Jim Oliver, president of the organization of United supporters called the Dark Clouds, said he spends a lot of time in the neighborhood.
“They’re due for that kind of investment from the city,” he said. Oliver said he travels to other cities several times a year to attend soccer games, and believes the stadium will attract visitors who will spend money at businesses and stay at hotels in the area.
Attendees at Wednesday’s meeting were excited about the modern stadium design that United owner Dr. Bill McGuire presented.
Construction of the stadium would be privately funded and the United would pay for maintenance costs, St. Paul Finance Director Todd Hurley said.
“The club’s responsibilities don’t stop within the stadium,” he said, and the soccer team also would pay to maintain amenities around the stadium including a promenade, sidewalks and green spaces.
Oliver said he thinks it is “a way to improve a neighborhood that really deserves it, and I think the city is being asked to kind of minimally support it. I think it’s a reasonable ask for the city for the development they’re going to see in that neighborhood.”
Mayor Chris Coleman’s office invited groups, including the Dark Clouds and the soccer nonprofit Joy of the People, to attend the council meeting. Many members of those and other groups showed up, several donning United FC scarves.
Immediately after the council’s vote, Coleman released a statement thanking the City Council for approving the money.
“Not only will we be able to bring the fastest growing sport in the nation to our state, but today’s agreement builds on the promise of the Green Line and ushers in new possibilities for economic growth and development throughout the Midway and the region,” Coleman said.
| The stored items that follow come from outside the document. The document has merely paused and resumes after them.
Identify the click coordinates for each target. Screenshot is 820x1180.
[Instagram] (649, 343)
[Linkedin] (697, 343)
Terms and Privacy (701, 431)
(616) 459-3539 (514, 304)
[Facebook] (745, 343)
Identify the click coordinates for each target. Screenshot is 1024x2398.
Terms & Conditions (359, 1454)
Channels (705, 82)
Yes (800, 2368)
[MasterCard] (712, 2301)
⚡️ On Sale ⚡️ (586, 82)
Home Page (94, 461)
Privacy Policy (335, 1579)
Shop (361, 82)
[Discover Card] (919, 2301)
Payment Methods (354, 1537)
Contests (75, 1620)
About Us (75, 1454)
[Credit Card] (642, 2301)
The stadium originally was planned for Minneapolis’s North Loop, but Coleman and St. Paul officials swooped in after Minneapolis Mayor Betsy Hodges did not support a property tax exemption that developers requested.
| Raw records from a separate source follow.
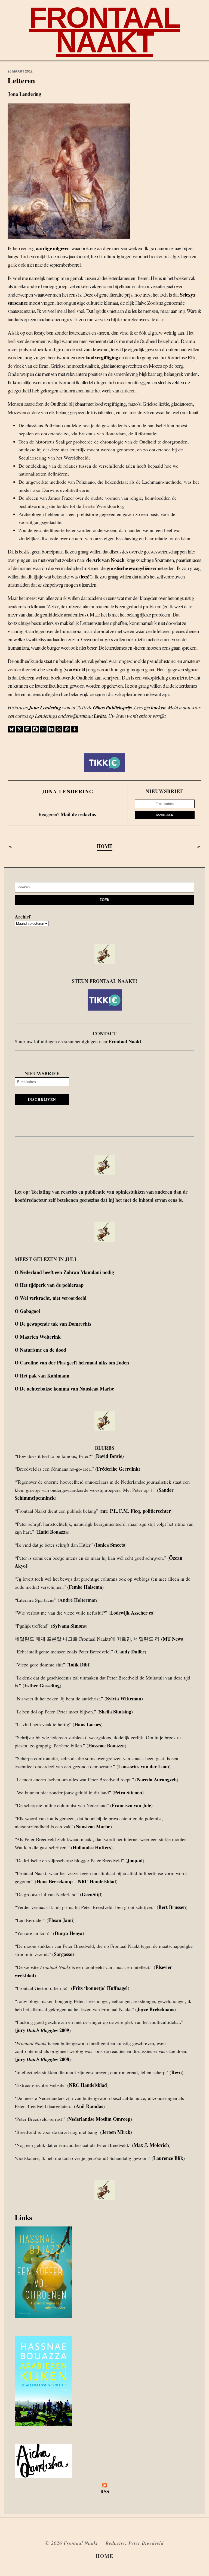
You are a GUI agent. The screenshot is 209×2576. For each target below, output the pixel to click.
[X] (19, 729)
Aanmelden (164, 814)
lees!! (86, 576)
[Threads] (59, 729)
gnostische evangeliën (129, 568)
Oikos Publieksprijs (112, 707)
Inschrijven (42, 1099)
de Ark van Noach (105, 560)
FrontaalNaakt (104, 30)
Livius (100, 715)
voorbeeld (75, 669)
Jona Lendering (45, 707)
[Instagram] (43, 729)
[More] (74, 729)
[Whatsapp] (66, 729)
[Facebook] (35, 729)
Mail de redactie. (78, 814)
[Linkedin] (51, 729)
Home (104, 2555)
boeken (158, 707)
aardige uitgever (52, 248)
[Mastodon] (27, 729)
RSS (104, 2491)
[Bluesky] (11, 729)
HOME (104, 846)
At the St. Paul site, the 10-acre bus storage site owned by the Metropolitan Council has been off the tax rolls for decades. The majority of the stadium will be located on that land. Officials plan to ask the Legislature this year to continue the property tax exemption there and grant an exemption for construction materials for the stadium.
It’s a deal breaker for the team if they don’t get the tax exemptions, Hurley said.
Of the city’s share of the costs, city staff anticipate $1.5 million will be covered by grants. Much of the remaining $16.9 million will be paid for using revenue from existing tax-increment financing districts in the area, staff said.
The infrastructure improvements that the city agreed to help pay for include: storm sewers, landscaping, lighting, parking, sidewalks, streets and plazas.
Council members Jane Prince and Dan Bostrom, the two dissenting votes Wednesday night, wanted the city to wait another week and conduct an independent analysis of the agreements for the stadium site. The majority of council members did not support waiting.
Prince said she was worried about the timing of the city’s ongoing transportation and parking study of the Midway area, which will not be completed until April.
“Whatever comes back in that study, we’re going to have to figure out how to deal with it,” Prince said.
Council President Russ Stark, who lives a couple of blocks from the proposed stadium site, said he would work closely on those issues to assure they are addressed.
Officials also expressed concerns that they could be on the hook for additional infrastructure costs. While Hurley said those would not be the city’s responsibility, Bostrom said he’s worried that the if infrastructure cost “goes sky high” then the city will have to figure out how to pay for it.